Three Porcelain Works That Held Their Ground
Akiko Hirai, Moon Jar Blue, 2024. Courtesy Make Hauser & Wirth Somerset.
Three porcelain works from Objects of Contemplation at Make Hauser & Wirth Somerset each hold still while seeming to move. Akiko Hirai's Moon Jar Blue (2024) announces the group with immediate force. Fractured porcelain shards erupt from the vessel's shoulder in blue-grey clusters, referencing the traditional Korean moon jar while staging it as something mid-catastrophe. The body below is glazed in oceanic swirls of celadon, iron brown and matte white, a surface that reads as weather, or memory made visible.
Alice Walton, Nurturing Routes, 2023. Courtesy Make Hauser & Wirth Somerset.
Alice Walton's Nurturing Routes (2023) offers a quieter counterpoint.

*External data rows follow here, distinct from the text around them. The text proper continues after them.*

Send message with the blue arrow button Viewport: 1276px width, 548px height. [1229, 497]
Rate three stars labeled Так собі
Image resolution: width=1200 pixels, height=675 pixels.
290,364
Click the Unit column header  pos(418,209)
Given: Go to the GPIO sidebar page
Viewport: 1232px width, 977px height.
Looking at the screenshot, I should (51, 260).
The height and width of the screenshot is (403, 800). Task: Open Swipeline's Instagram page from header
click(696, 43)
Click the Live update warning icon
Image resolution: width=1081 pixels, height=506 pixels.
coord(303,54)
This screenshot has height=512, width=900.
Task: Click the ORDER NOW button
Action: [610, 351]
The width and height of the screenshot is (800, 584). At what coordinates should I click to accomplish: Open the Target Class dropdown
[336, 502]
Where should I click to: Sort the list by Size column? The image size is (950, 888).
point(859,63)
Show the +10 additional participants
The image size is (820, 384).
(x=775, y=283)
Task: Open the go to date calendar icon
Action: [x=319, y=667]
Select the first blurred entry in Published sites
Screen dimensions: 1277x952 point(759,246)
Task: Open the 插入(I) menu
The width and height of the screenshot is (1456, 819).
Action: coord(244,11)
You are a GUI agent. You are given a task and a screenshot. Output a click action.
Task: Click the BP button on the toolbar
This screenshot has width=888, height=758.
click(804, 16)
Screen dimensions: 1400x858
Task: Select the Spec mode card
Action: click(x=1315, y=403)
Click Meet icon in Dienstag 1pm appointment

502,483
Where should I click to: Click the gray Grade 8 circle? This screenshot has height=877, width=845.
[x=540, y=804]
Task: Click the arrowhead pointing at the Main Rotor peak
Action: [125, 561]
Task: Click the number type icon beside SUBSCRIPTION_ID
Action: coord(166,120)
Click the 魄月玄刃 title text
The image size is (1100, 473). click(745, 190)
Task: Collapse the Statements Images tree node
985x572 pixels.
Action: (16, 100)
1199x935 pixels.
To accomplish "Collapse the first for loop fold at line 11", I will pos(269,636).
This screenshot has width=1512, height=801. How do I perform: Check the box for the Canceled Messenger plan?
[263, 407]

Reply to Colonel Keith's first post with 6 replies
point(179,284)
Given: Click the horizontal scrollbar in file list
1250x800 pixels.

Its pale, asymmetric dome is mapped in fine horizontal lines, a method of coiling made obsessive, with small raised rings scattered across the surface like pores or seeds. The effect is both geological and bodily, a topography that rewards slow looking.
Olivia Walker, Collapsed Porcelain Bowl I & II, 2024. Courtesy Make Hauser & Wirth Somerset.
Olivia Walker's Collapsed Porcelain Bowls I and II (2024) close the group with something almost theatrical. Two smooth white bowls lean into each other, joined by an explosion of frilled clay between them, a mass of slip-built petals that calls to mind coral, mycelium, or the ruffled underside of a mushroom cap. Set against Hirai's violence and Walton's quiet, Walker's work feels like a third kind of energy entirely: exuberant, outward, alive.